Internal and External Staging in Snowflake

Snowflake’s flexible staging architecture makes it easy to load and unload data from a wide variety of sources—including Microsoft Azure. Whether you’re performing a simple file load or designing a robust ELT pipeline, understanding how to configure both internal and external stages is crucial for managing data at scale.
In this article, we’ll explore what internal and external stages are, how to configure them for Azure Blob Storage, and when to use each—complete with SQL examples and best practices.
A stage in Snowflake is a storage location for loading data into or out of Snowflake tables. Stages are divided into two types:
- Internal Stages: Managed by Snowflake, located within your Snowflake account.
- External Stages: Linked to cloud storage services like Azure Blob, AWS S3, or Google Cloud Storage.
- Table Stage – Automatically created for each table.
- User Stage – Automatically created for each user.
- Named Stage – Manually created and reusable.
CREATE STAGE my_internal_stage;
-- Upload a file to internal stage
PUT file://mydata.csv @my_internal_stage;
-- Load data from the stage into a table
COPY INTO my_table
FROM @my_internal_stage/mydata.csv
FILE_FORMAT = (TYPE = 'CSV' FIELD_OPTIONALLY_ENCLOSED_BY = '"');
- Temporary data loads
- ETL pipelines managed fully inside Snowflake
- Avoid managing cloud credentials
- Log in to Azure Portal
- Create a new Blob Storage container
- Note the container URL and your Azure SAS token or Storage Account Key
CREATE STAGE azure_stage_sas
URL = 'azure://mystorageaccount.blob.core.windows.net/mycontainer'
CREDENTIALS = (
AZURE_SAS_TOKEN = '<your-sas-token>'
)
FILE_FORMAT = (TYPE = 'CSV');
CREATE STAGE azure_stage_key
URL = 'azure://mystorageaccount.blob.core.windows.net/mycontainer'
STORAGE_INTEGRATION = azure_int
FILE_FORMAT = (TYPE = 'CSV');
💡 You can also use
STORAGE_INTEGRATION
to securely access Azure via Snowflake IAM.
COPY INTO my_table
FROM @azure_stage_sas/myfile.csv
FILE_FORMAT = (TYPE = 'CSV');
COPY INTO @azure_stage_sas/myfile_export.csv
FROM my_table
FILE_FORMAT = (TYPE = 'CSV')
OVERWRITE = TRUE;
Use Case | Internal Stage | External Stage (Azure) |
---|---|---|
Quick testing or dev | ✅ Yes | ❌ Not needed |
Secure and managed by Snowflake | ✅ Yes | ❌ Customer-managed |
Centralized data lake or external apps | ❌ No | ✅ Ideal |
Large-scale ingestion from Azure Data Factory or Synapse | ❌ Limited | ✅ Recommended |
Multi-cloud or hybrid architectures | ❌ No | ✅ Yes |
Instead of embedding credentials, create a storage integration to manage access through Snowflake’s built-in identity framework.

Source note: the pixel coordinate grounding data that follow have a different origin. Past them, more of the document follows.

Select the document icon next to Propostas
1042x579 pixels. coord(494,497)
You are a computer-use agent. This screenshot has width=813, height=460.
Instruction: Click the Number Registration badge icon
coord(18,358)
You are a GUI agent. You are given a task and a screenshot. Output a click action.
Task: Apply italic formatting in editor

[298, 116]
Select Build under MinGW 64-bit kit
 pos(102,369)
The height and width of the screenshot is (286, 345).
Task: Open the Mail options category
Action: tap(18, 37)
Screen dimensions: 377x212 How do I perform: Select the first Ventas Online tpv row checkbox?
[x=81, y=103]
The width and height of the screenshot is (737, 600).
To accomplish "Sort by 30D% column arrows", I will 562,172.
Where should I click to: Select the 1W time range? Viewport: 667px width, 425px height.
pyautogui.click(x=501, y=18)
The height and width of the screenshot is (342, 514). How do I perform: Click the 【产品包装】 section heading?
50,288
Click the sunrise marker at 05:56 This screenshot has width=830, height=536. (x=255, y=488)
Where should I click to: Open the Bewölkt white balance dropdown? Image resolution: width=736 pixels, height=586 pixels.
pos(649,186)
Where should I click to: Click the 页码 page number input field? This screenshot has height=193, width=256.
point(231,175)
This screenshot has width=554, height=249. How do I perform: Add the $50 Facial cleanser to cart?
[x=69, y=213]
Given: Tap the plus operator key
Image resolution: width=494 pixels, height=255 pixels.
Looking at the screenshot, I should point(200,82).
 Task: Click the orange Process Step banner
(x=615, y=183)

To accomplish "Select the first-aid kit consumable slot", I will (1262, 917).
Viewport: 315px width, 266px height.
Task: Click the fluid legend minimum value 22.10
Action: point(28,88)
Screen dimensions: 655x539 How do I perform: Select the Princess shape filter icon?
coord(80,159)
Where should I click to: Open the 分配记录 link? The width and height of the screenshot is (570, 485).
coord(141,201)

CREATE STORAGE INTEGRATION azure_int
TYPE = EXTERNAL_STAGE
STORAGE_PROVIDER = AZURE
ENABLED = TRUE
STORAGE_ALLOWED_LOCATIONS = ('azure://mystorageaccount.blob.core.windows.net/mycontainer');
Link this in your CREATE STAGE
command to avoid direct use of SAS tokens or keys.
Configuring internal and external staging in Snowflake is a foundational skill for anyone working with cloud data pipelines. If your data is stored in Azure, external stages give you powerful flexibility for large-scale, secure data movement. For smaller tasks or fully Snowflake-managed pipelines, internal stages are lightweight and efficient.
Mastering both gives you the agility to work across architectures—from quick loads to enterprise-scale ELT.